Моя жена, тогда еще только невеста, распределилась в небольшой, но близкий к Могилеву районный центр. Считала это очень неудачным, поскольку многие однокурсники остались работать в Могилеве, а некоторые даже уехали и в Минск. Тем не менее она быстро обеспечила себе финансовую независимость и влилась в культурную жизнь городка. Просматривались и перспективы, но...
Но через полтора года она вышла замуж.
Моя дочь была приглашена на работу в ту же среднюю школу, которую закончила четыре года назад.
Мой сын учился за оплату и распределился сам к себе, став соучредителем весьма приличного бизнес проекта.
Таким образом у моей семьи не было оснований предъявлять какие-то претензии к существованию обязательного распределения выпускников на работу. Однако через несколько лет наступили времена отрицания справедливости многих государственных институтов. Все радостно заговорили о свободе, в том числе о свободе выбора дальнейшего жизненного пути выпускниками ВУЗов и колледжей. Не обошла эта болезнь и меня, хотя работая рядовым преподавателем я не имел никакого отношения к процессам по распределению выпускников.
С такими мыслями я и пришел работать в администрацию пединститута (в последующем университета). В первую очередь мне довелось узнать, что диплом является документом строгой отчетности и его можно вручить только персонально и никак нельзя отправить почтой в неведомый сейф даже очень авторитетного руководителя предприятия или организации.
Позднее пришло понимание того, что в процессах подготовки к распределению выпускников на работу и собственно в самой процедуре распределения, которая ни с какими другими мероприятиями совмещаться не может, первую скрипку играет никак не министр. Не является ею и ректор учебного заведения, хотя он лично руководит работой комиссий по распределению. А вот декан, с функцией которого на распределении в ОЗЕРЕ РАДОСТИ В.Мартинович обошелся так небрежно, выполняет самые важные задачи - представить работадателей студентам и наоборот, обеспечить справедливую очередность выбора выпускниками своего первого места работы из предложенного списка, обеспечить права тех, кто претендует на различные льготы или имеют персональные приглашения в ту или иную организацию.

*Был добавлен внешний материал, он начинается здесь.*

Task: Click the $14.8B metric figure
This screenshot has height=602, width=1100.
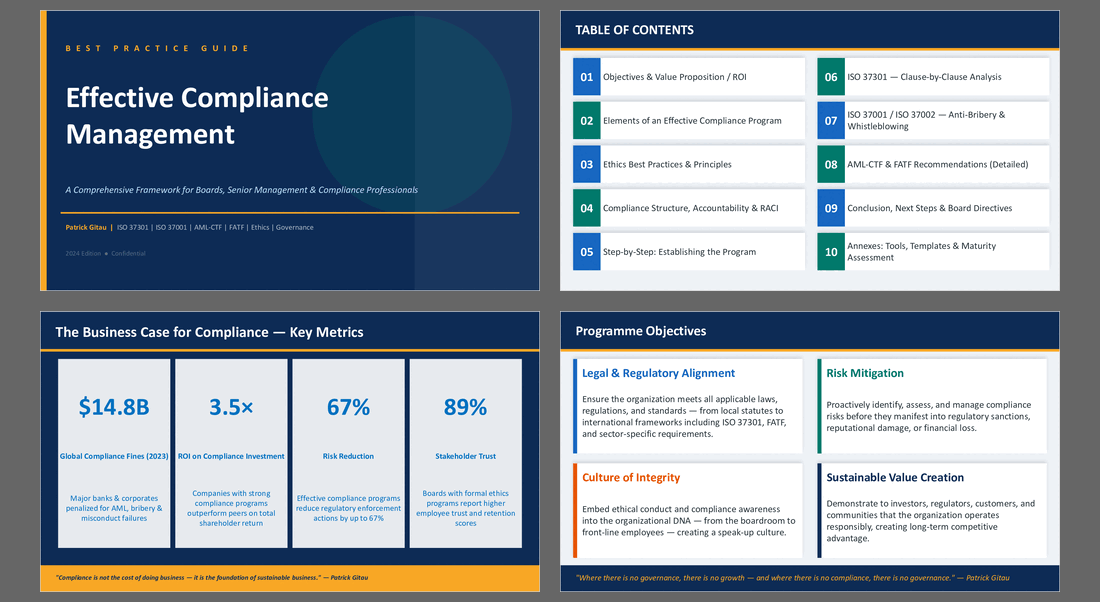Action: coord(113,407)
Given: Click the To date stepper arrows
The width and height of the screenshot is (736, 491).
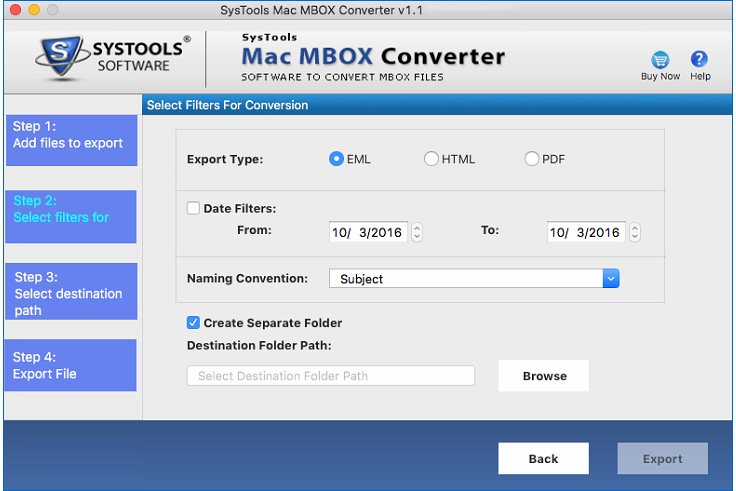Looking at the screenshot, I should click(x=635, y=232).
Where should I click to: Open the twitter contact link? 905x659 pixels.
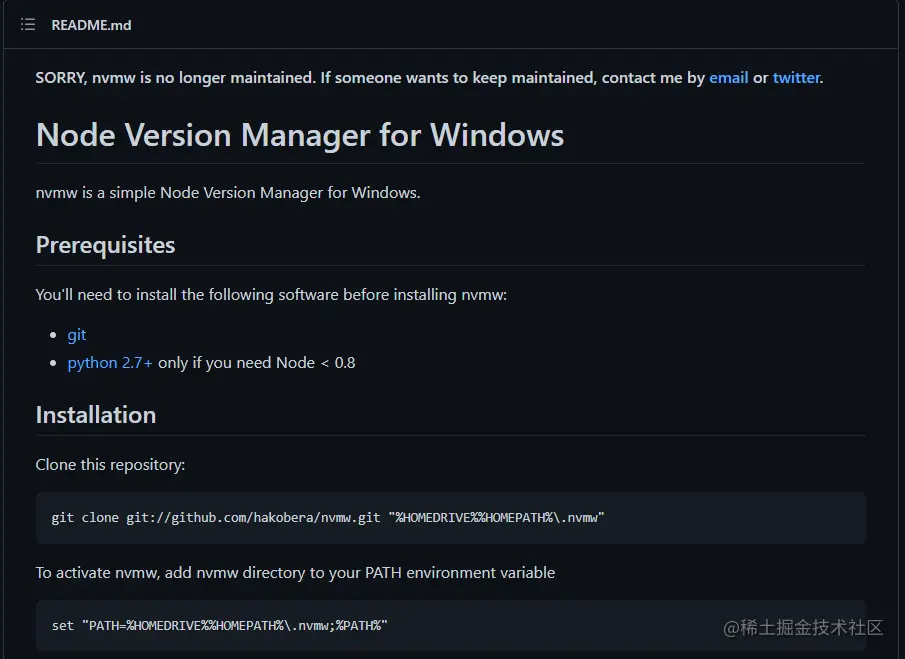point(795,77)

А на следующей ступеньке моей небольшой карьеры в администрации мне уже самому пришлось столкнуться с самыми разными, а иногда и неожиданными гранями этого процесса в котором сталкиваются интересы многих людей и организаций. Я вынужден был участвовать в прекращении подготовки по одной из специальностей в связи с отсутствием мест для трудоустройства выпускников. Затем была долгая борьба с работодателями за получение от них заявок на трудоустройство по другой специальности:
- Нам нужны Ваши выпускники, - говорили мне, - дайте им свободное трудоустройство и мы с удовольствием возьмем их на работу вне статуса молодого специалиста.
Увы, мое начальство требовало от меня совершенно противоположное - я обязан был обеспечить трудоустройство не менее девяноста процентов выпускников. В год завершения моей административной работы мне удалось выполнить это требование на все сто.
Однако хватит казенных слов. Я уже давно не принадлежу этой среде. И заговорил об этом всего лишь потому что и когда я был совершенно безразличен к тому каким способом уйдут в трудовую жизнь студенты очередного выпуска, и когда я активно отрицал необходимость обязательного распределения выпускников, и когда мне самому пришлось сражаться за их трудоустройство, и когда я окунаюсь в литературные и журналистские истории по теме послевузовского трудоустройства, я всегда вспоминал и до сих пор вспоминаю эту негромкую фразу, прозвучавшую однажды в картофельной борозде в одной из деревень Чериковского района:
- КАК ЖЕ Я БЛАГОДАРНА ТОМУ, ЧТО НЕИЗВЕСТНЫМ МНЕ ЛЮДЯМ НЕ УДАЛОСЬ ВЫПОЛНИТЬ ПРОСЬБУ МОЕЙ МАМЫ.